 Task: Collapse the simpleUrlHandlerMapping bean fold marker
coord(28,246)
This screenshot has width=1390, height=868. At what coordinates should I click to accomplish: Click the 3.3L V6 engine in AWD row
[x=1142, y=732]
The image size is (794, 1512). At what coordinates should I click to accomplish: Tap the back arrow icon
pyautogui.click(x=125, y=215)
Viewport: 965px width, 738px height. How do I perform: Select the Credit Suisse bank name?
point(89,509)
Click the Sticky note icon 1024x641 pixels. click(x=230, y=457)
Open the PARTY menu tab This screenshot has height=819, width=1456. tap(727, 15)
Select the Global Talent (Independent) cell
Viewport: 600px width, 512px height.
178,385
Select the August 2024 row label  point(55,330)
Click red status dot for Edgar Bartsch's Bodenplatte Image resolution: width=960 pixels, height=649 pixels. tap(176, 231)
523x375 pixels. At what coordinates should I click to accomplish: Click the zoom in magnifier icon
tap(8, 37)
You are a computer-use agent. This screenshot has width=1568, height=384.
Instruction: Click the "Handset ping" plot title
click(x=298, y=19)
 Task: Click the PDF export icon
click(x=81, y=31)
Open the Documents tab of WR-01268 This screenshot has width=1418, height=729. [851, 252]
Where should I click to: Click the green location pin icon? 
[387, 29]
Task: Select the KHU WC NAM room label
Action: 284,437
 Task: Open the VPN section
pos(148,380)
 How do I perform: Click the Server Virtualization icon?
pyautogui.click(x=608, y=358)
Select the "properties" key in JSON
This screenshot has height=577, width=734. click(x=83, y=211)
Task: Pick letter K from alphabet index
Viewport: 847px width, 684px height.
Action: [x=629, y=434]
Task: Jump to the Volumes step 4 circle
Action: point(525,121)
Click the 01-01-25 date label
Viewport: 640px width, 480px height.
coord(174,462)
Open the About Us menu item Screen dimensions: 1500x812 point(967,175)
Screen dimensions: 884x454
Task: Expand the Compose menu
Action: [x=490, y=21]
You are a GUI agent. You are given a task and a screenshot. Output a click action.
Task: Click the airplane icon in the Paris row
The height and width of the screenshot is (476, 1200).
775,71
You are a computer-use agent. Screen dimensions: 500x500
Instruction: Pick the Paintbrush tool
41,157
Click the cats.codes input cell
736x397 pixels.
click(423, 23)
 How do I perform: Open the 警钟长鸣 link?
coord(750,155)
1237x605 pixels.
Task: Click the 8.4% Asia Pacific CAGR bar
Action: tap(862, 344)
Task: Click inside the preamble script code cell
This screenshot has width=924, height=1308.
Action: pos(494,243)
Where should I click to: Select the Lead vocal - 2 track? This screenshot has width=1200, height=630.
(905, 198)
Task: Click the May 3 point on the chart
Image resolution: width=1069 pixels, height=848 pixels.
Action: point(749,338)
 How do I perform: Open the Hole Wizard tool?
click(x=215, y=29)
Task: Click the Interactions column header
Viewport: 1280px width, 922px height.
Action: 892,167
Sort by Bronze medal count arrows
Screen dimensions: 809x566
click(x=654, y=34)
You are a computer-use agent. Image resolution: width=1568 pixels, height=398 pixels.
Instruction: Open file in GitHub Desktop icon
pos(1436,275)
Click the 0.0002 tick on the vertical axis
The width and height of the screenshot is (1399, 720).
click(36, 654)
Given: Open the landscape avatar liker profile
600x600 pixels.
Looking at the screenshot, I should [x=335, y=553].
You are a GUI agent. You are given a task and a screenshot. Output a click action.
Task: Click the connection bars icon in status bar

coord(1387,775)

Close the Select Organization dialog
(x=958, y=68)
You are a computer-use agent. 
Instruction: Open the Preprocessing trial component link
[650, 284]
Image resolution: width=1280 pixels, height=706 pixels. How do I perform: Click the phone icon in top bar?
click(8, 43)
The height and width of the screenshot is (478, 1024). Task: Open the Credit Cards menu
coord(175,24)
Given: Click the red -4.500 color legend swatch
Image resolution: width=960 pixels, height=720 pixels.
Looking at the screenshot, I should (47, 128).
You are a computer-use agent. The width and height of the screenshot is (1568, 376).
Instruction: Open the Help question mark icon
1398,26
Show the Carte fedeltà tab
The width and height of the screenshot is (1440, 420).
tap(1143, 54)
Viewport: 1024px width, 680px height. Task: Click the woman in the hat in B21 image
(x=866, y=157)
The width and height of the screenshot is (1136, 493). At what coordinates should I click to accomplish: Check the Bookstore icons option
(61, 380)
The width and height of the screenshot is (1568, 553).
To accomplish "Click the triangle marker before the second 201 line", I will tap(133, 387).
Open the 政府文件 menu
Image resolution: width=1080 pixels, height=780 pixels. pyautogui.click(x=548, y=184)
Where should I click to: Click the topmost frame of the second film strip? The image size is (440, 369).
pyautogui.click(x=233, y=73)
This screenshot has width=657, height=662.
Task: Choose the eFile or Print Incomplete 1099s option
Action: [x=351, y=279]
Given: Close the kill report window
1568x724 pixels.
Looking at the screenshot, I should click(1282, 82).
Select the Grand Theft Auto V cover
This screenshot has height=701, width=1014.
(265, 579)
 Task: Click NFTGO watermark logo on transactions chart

+---+

Each line from the one holding "Where should I click to: Click the topmost" to the end of the data above goes into the answer exactly as written, and no other line does.

Where should I click to: Click the topmost frame of the second film strip? The image size is (440, 369).
pyautogui.click(x=233, y=73)
This screenshot has width=657, height=662.
Task: Choose the eFile or Print Incomplete 1099s option
Action: [x=351, y=279]
Given: Close the kill report window
1568x724 pixels.
Looking at the screenshot, I should click(1282, 82).
Select the Grand Theft Auto V cover
This screenshot has height=701, width=1014.
(265, 579)
 Task: Click NFTGO watermark logo on transactions chart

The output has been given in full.